A sewer scope inspection can help prevent sewer backups and other issues by detecting blockages, cracks, and other problems in the sewer line that could cause a backup. By identifying these problems early, corrective action can be taken to prevent costly repairs and sewer backups.
What are the steps to prepare for a sewer scope inspection?
The steps to prepare for a sewer scope inspection include clearing any debris or obstacles from around the sewer cleanout, locating the sewer cleanout, and ensuring that the sewer line is accessible for the inspector.
How can the results of a sewer scope inspection be used to improve sewer system performance?
The results of a sewer scope inspection can be used to improve sewer system performance by identifying any problems or issues in the sewer line, such as blockages, cracks, or corrosion. These findings can then be used to make necessary repairs or upgrades to improve the overall performance of the sewer system.
What is the role of a sewer scope inspection in the overall sewer system maintenance?
A sewer scope inspection plays a crucial role in overall sewer system maintenance by allowing inspectors to identify and diagnose any problems or issues in the sewer line, such as blockages, cracks, or corrosion. This information can then be used to make necessary repairs or upgrades to improve the overall performance and longevity of the sewer system.
How does a sewer scope inspection differ from a traditional sewer line inspection?
A sewer scope inspection is a more in-depth and detailed inspection of the sewer line, typically using specialized equipment and technology to provide a visual examination of the interior of the sewer line. A traditional sewer line inspection may involve less advanced equipment or methods and may not provide as much detail or insight into the condition of the sewer line.
What is the difference between a sewer scope inspection and a sewer line camera inspection?
A sewer scope inspection and a sewer line camera inspection are essentially the same thing. Both refer to the process of using a specialized camera to inspect the interior of a sewer line and identify any problems or issues. The terms may be used interchangeably.

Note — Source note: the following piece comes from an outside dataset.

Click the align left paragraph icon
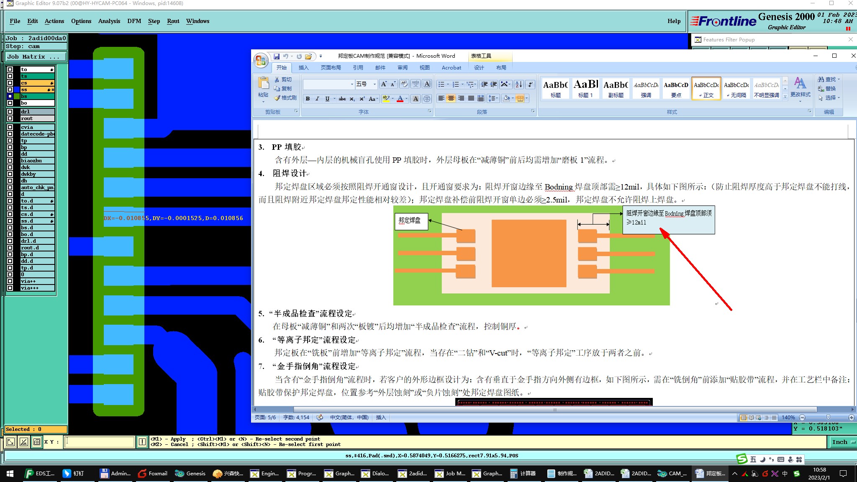Viewport: 857px width, 482px height. 441,99
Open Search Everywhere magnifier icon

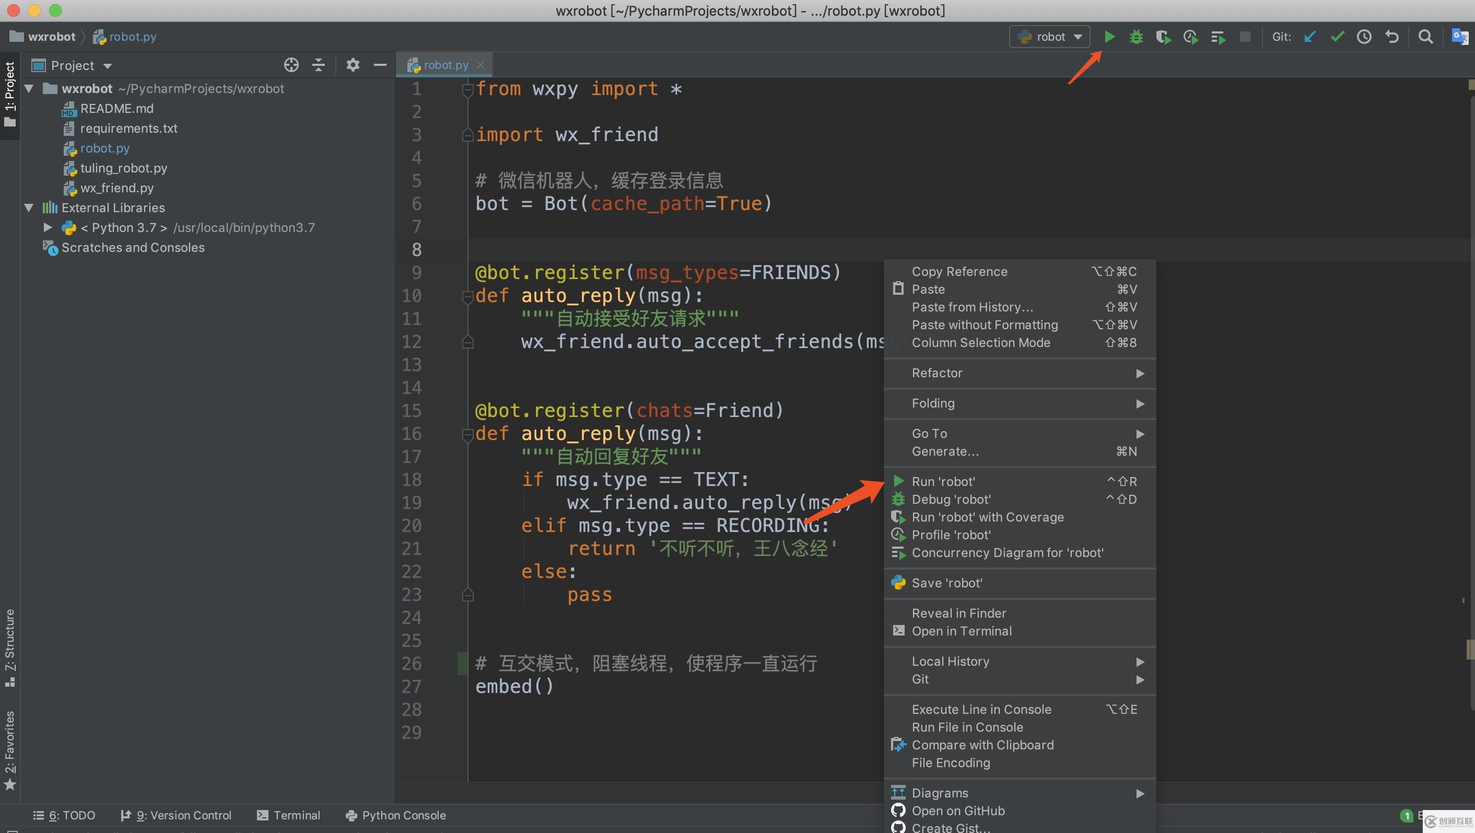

Adding sewer scope inspections to your list of ancillary services can be financially advantageous for you as a home inspector, as well as very advantageous for the property owner and prospective home buyer. Inspectors must remember to follow the required procedures before, during, and after the sewer scope to avoid causing harm and liability. A sewer scope can detect any possible flaws in the property’s pipelines, but it should not be used to inspect the backflow system, city tap, or septic tank. If any flaws are found, the home inspector should recommend that the homeowner meet with or employ a specialist.
Sewer Scope FAQs
How often should I scope my sewer line?
Regardless of the age of your sewer pipes, we recommend having a pipe inspection done every year or two.
How long does it take to jet a sewer line?
How Long Does Hydro Jetting Take? The average time to perform hydro jetting is about 60 minutes. If you have a lot of cleaning, you can expect about 90 minutes.
Should I get my sewer line scoped?
Absolutely. As touched upon above, a sewer line is often one of the most costly things to repair in a home. Getting a sewer scope inspection can help you avoid investing in a home that has serious issues with the sewer/septic system.
Can you scope a sewer line through a toilet?
A sewer system camera inspection is where your plumber uses a waterproof camera system to find the location of sewer line problems. … The plumber can use the camera to inspect drain lines from the shower, bathtub, sinks, and toilets. When a problem is discovered, the plumber relies on the transmitter inside the camera.